The Trade Union Congress (TUC) seized on the substantial profit windfall to advocate for an increase in the bank surcharge tax, suggesting that it could yield substantial revenues in the coming years to bolster public finances. The surcharge, a 3% corporation tax on banking sector companies with taxable profits exceeding £100 million, was reduced from 8% in April 2023 by the Conservative government.

According to the TUC, banks have benefited from both higher net interest margins and interest earned on reserves held at the Bank of England. They argue that raising the bank surcharge could generate £9 billion over the next four years by reversing the previous cut, potentially reaching between £35 billion and £60 billion if set at 35%, equivalent to the windfall tax imposed on energy companies by the Conservatives.

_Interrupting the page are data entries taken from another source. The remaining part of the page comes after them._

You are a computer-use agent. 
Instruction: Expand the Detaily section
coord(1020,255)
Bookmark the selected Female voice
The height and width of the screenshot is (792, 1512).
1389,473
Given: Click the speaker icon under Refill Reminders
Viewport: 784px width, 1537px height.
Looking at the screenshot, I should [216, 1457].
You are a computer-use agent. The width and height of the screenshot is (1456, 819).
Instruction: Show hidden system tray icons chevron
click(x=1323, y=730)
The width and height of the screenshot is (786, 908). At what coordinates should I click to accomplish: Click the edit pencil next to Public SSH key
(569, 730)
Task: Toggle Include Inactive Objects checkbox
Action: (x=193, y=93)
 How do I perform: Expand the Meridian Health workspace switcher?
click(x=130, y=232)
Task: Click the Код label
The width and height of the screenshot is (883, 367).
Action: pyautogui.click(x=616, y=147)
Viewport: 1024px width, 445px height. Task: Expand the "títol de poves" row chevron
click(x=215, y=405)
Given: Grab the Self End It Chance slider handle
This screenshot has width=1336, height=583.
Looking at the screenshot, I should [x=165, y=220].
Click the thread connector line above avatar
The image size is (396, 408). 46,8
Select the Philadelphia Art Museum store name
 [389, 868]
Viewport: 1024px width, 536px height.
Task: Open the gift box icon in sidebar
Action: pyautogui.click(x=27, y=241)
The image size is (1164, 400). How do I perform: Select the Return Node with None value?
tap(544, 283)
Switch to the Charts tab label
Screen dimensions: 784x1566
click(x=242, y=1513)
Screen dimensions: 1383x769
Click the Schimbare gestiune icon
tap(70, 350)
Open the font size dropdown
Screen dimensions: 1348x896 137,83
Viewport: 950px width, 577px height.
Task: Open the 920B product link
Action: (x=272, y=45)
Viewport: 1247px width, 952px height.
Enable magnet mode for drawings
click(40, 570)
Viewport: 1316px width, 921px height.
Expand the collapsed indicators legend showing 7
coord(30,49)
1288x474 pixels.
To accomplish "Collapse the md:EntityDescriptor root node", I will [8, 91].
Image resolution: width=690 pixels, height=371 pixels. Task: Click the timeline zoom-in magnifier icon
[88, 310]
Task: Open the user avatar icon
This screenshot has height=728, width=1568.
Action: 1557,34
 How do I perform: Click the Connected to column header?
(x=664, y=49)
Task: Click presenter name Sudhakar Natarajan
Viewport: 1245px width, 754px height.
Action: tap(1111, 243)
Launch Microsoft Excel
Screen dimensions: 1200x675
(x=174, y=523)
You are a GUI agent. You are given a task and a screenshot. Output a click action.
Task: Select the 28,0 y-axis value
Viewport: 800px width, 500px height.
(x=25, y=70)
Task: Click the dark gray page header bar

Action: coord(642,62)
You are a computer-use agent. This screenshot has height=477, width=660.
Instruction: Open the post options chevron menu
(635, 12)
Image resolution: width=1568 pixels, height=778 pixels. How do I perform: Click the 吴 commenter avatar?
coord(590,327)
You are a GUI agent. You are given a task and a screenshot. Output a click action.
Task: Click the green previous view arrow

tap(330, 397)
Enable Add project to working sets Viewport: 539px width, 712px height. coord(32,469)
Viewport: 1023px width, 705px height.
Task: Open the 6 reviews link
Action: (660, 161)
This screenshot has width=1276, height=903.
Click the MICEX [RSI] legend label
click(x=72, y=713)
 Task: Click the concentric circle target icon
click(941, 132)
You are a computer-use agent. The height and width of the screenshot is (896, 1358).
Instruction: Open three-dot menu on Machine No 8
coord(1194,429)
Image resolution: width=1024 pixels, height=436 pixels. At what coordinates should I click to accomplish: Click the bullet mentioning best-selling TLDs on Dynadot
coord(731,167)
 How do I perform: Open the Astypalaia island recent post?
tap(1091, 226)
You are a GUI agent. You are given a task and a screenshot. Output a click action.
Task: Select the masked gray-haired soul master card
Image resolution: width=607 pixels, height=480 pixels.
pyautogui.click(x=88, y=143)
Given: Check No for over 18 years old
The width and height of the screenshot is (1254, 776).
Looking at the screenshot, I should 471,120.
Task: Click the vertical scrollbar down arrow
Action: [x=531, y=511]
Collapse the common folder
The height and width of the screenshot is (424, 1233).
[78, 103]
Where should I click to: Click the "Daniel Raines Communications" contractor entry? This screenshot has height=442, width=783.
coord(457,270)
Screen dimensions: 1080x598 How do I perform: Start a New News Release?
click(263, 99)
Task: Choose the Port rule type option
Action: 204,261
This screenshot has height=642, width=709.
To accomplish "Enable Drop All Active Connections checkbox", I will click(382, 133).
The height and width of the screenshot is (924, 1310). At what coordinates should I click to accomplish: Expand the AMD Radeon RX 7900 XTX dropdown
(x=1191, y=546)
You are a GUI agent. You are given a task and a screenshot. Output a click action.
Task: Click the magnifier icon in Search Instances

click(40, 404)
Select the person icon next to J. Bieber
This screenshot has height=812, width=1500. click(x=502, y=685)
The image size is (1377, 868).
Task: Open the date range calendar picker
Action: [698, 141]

The total profits for the first quarter of this year amount to £13.8 billion, including a substantial increase of £2 billion for Lloyds Banking Group, representing a 33% surge.

TUC General Secretary Paul Nowak emphasized the importance of taxing banks more fairly given their substantial profits, especially during challenging times for the country. With economic disruptions caused by global conflicts, such as the Iran war, Nowak emphasized the necessity of using bank profits to shield households and businesses from adverse impacts.

HSBC raised its net interest income forecast to £34 billion for the year due to an improved interest rate outlook. Despite a 1% decrease in profits for the first quarter, attributed in part to provisioning for potential loan losses related to the Iran conflict, HSBC remains optimistic about its financial performance.

Sara Hall, co-executive director at Positive Money, criticized the prolonged high interest rates, highlighting the significant financial transfers from the public to banks. Hall suggested that a windfall tax on banks’ record profits, rather than extending high interest rates, could address borrowing costs and demonstrate government prioritization of citizens over corporate interests.

The call for more substantial taxation on banking profits comes amidst ongoing economic uncertainties and challenges, with various stakeholders advocating for measures to ensure financial stability and equitable distribution of resources.